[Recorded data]
Content starts

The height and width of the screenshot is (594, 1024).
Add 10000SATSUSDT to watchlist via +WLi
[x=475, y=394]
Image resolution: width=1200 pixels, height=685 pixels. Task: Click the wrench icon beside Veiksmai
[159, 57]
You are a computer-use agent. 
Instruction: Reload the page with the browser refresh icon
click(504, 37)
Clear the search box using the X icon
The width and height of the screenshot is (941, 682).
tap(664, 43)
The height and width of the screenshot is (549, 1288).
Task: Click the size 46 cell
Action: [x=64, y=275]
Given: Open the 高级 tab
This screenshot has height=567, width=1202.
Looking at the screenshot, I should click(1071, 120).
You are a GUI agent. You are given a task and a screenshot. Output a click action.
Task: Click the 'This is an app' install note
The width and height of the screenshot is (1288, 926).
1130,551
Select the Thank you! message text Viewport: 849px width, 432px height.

Content ends

Exercise —
Which lines should be output? Exactly those from the first line of the data through the line containing "You are a computer-use agent.", inclusive.

Result for this task —
The height and width of the screenshot is (594, 1024).
Add 10000SATSUSDT to watchlist via +WLi
[x=475, y=394]
Image resolution: width=1200 pixels, height=685 pixels. Task: Click the wrench icon beside Veiksmai
[159, 57]
You are a computer-use agent. 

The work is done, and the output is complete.